**QUÉ HARÁS**
Por favor, copia todos los registros de abajo línea por línea, sin cambiar nada.

**REGISTROS PROPORCIONADOS**
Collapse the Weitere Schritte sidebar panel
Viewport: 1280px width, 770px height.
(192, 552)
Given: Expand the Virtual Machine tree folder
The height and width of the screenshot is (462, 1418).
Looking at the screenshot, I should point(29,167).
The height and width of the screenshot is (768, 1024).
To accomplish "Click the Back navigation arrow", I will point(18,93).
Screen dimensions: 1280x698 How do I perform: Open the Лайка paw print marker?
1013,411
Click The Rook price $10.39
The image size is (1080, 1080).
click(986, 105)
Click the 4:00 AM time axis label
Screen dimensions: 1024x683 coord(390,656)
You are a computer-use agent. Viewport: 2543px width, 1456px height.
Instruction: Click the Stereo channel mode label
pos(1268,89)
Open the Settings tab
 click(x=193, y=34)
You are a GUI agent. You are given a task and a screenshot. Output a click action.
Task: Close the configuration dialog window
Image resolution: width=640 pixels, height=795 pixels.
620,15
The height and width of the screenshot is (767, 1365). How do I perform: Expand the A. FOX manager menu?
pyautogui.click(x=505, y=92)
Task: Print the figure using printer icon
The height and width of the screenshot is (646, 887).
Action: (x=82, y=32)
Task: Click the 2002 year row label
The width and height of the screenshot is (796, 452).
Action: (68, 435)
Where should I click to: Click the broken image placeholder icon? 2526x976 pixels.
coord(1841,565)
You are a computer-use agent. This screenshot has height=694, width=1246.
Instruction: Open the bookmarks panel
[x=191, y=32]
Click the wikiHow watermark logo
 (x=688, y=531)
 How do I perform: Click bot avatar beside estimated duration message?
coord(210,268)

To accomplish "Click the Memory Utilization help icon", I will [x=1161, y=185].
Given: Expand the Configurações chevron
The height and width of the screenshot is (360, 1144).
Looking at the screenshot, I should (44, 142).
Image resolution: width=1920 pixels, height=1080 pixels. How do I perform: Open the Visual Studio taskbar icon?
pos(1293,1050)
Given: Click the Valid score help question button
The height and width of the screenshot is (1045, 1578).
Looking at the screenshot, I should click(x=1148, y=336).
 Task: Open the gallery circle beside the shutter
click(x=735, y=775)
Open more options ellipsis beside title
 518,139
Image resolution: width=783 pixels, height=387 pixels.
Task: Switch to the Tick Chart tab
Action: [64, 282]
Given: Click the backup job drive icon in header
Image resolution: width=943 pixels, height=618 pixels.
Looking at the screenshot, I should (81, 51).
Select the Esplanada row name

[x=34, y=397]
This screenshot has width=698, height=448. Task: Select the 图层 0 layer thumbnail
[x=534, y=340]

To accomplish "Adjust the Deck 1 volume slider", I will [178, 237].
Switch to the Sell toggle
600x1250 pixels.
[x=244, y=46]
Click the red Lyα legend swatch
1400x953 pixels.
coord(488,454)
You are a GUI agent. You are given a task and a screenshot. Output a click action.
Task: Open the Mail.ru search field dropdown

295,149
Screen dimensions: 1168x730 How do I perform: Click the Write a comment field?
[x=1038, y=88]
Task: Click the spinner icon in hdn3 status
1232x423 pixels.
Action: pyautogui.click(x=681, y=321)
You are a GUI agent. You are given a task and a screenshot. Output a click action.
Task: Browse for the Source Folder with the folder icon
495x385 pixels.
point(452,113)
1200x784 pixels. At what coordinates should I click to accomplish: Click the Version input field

**RESPUESTA FINAL**
Collapse the Weitere Schritte sidebar panel
Viewport: 1280px width, 770px height.
(192, 552)
Given: Expand the Virtual Machine tree folder
The height and width of the screenshot is (462, 1418).
Looking at the screenshot, I should point(29,167).
The height and width of the screenshot is (768, 1024).
To accomplish "Click the Back navigation arrow", I will point(18,93).
Screen dimensions: 1280x698 How do I perform: Open the Лайка paw print marker?
1013,411
Click The Rook price $10.39
The image size is (1080, 1080).
click(986, 105)
Click the 4:00 AM time axis label
Screen dimensions: 1024x683 coord(390,656)
You are a computer-use agent. Viewport: 2543px width, 1456px height.
Instruction: Click the Stereo channel mode label
pos(1268,89)
Open the Settings tab
 click(x=193, y=34)
You are a GUI agent. You are given a task and a screenshot. Output a click action.
Task: Close the configuration dialog window
Image resolution: width=640 pixels, height=795 pixels.
620,15
The height and width of the screenshot is (767, 1365). How do I perform: Expand the A. FOX manager menu?
pyautogui.click(x=505, y=92)
Task: Print the figure using printer icon
The height and width of the screenshot is (646, 887).
Action: (x=82, y=32)
Task: Click the 2002 year row label
The width and height of the screenshot is (796, 452).
Action: (68, 435)
Where should I click to: Click the broken image placeholder icon? 2526x976 pixels.
coord(1841,565)
You are a computer-use agent. This screenshot has height=694, width=1246.
Instruction: Open the bookmarks panel
[x=191, y=32]
Click the wikiHow watermark logo
 (x=688, y=531)
 How do I perform: Click bot avatar beside estimated duration message?
coord(210,268)

To accomplish "Click the Memory Utilization help icon", I will [x=1161, y=185].
Given: Expand the Configurações chevron
The height and width of the screenshot is (360, 1144).
Looking at the screenshot, I should (44, 142).
Image resolution: width=1920 pixels, height=1080 pixels. How do I perform: Open the Visual Studio taskbar icon?
pos(1293,1050)
Given: Click the Valid score help question button
The height and width of the screenshot is (1045, 1578).
Looking at the screenshot, I should click(x=1148, y=336).
 Task: Open the gallery circle beside the shutter
click(x=735, y=775)
Open more options ellipsis beside title
 518,139
Image resolution: width=783 pixels, height=387 pixels.
Task: Switch to the Tick Chart tab
Action: [64, 282]
Given: Click the backup job drive icon in header
Image resolution: width=943 pixels, height=618 pixels.
Looking at the screenshot, I should (81, 51).
Select the Esplanada row name

[x=34, y=397]
This screenshot has width=698, height=448. Task: Select the 图层 0 layer thumbnail
[x=534, y=340]

To accomplish "Adjust the Deck 1 volume slider", I will [178, 237].
Switch to the Sell toggle
600x1250 pixels.
[x=244, y=46]
Click the red Lyα legend swatch
1400x953 pixels.
coord(488,454)
You are a GUI agent. You are given a task and a screenshot. Output a click action.
Task: Open the Mail.ru search field dropdown

295,149
Screen dimensions: 1168x730 How do I perform: Click the Write a comment field?
[x=1038, y=88]
Task: Click the spinner icon in hdn3 status
1232x423 pixels.
Action: pyautogui.click(x=681, y=321)
You are a GUI agent. You are given a task and a screenshot. Output a click action.
Task: Browse for the Source Folder with the folder icon
495x385 pixels.
point(452,113)
1200x784 pixels. At what coordinates should I click to accomplish: Click the Version input field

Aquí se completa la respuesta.